WORK TO COMPLETE: Please repeat the records exactly. The pictures are to be left out.

RECORDS TO USE:
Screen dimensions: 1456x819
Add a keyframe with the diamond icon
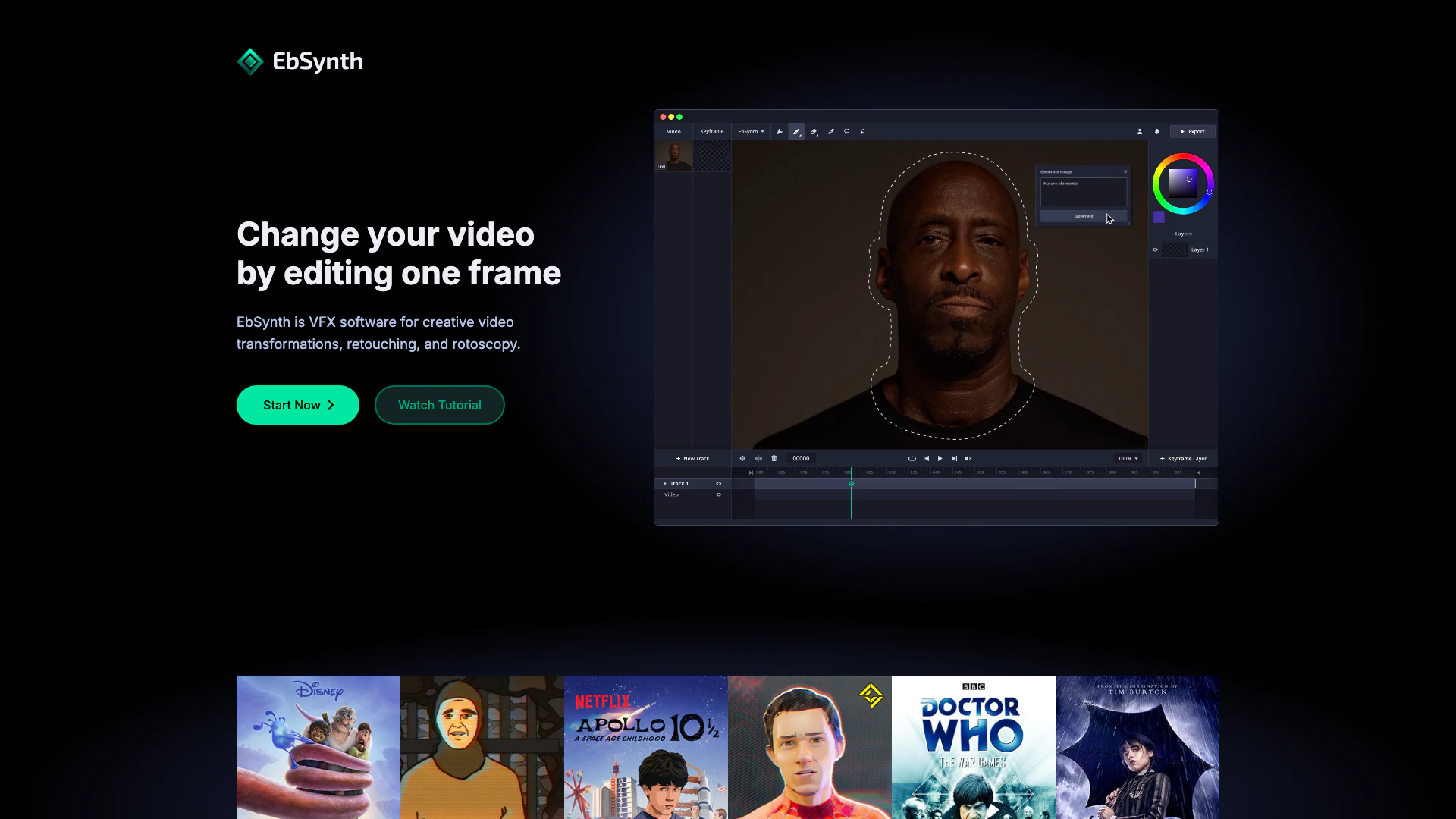pyautogui.click(x=742, y=459)
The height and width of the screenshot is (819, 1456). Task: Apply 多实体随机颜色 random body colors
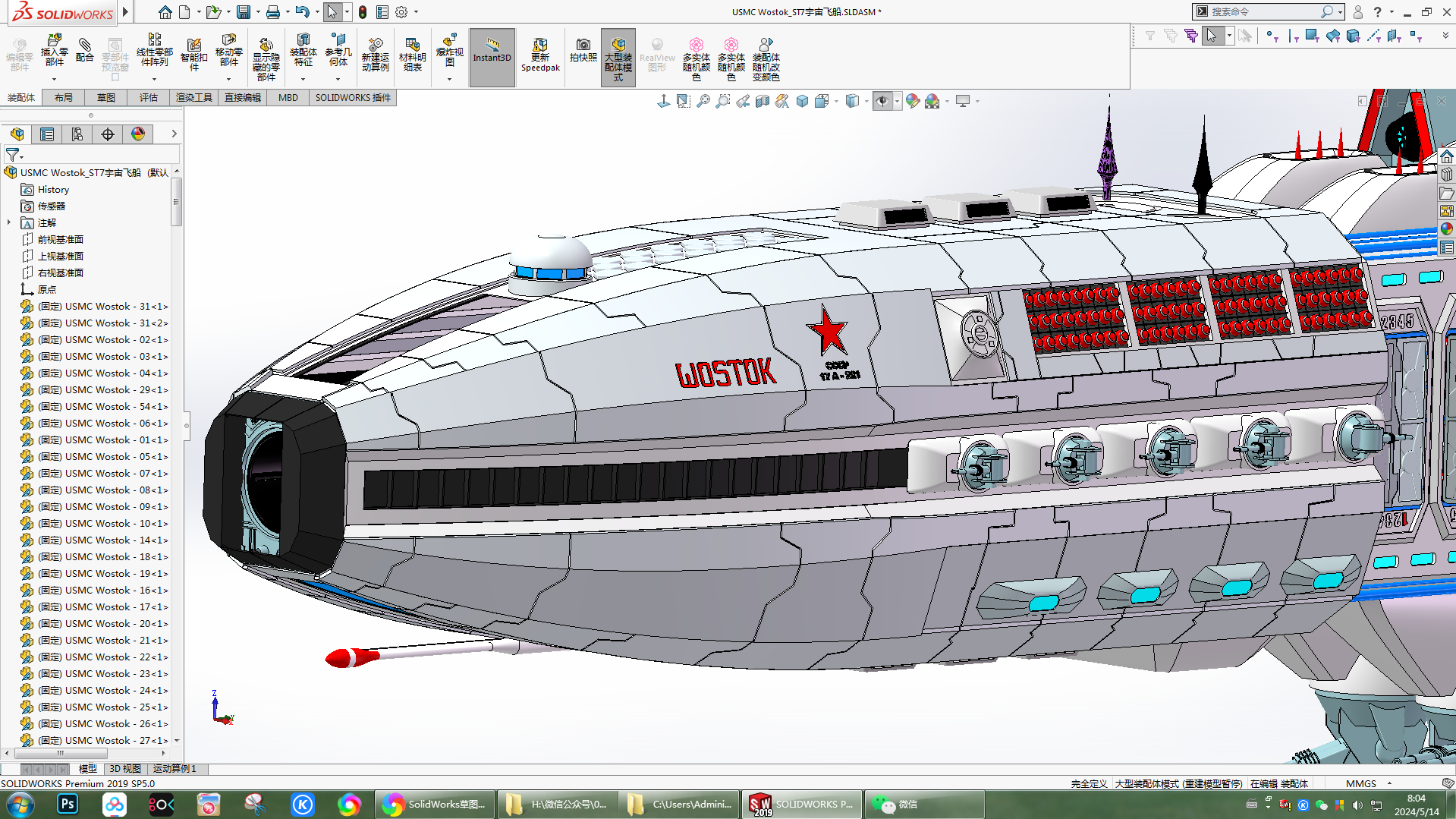click(x=697, y=57)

RESPONSE BELOW:
Screen dimensions: 1456x819
Add a keyframe with the diamond icon
pyautogui.click(x=742, y=459)
The height and width of the screenshot is (819, 1456). Task: Apply 多实体随机颜色 random body colors
click(x=697, y=57)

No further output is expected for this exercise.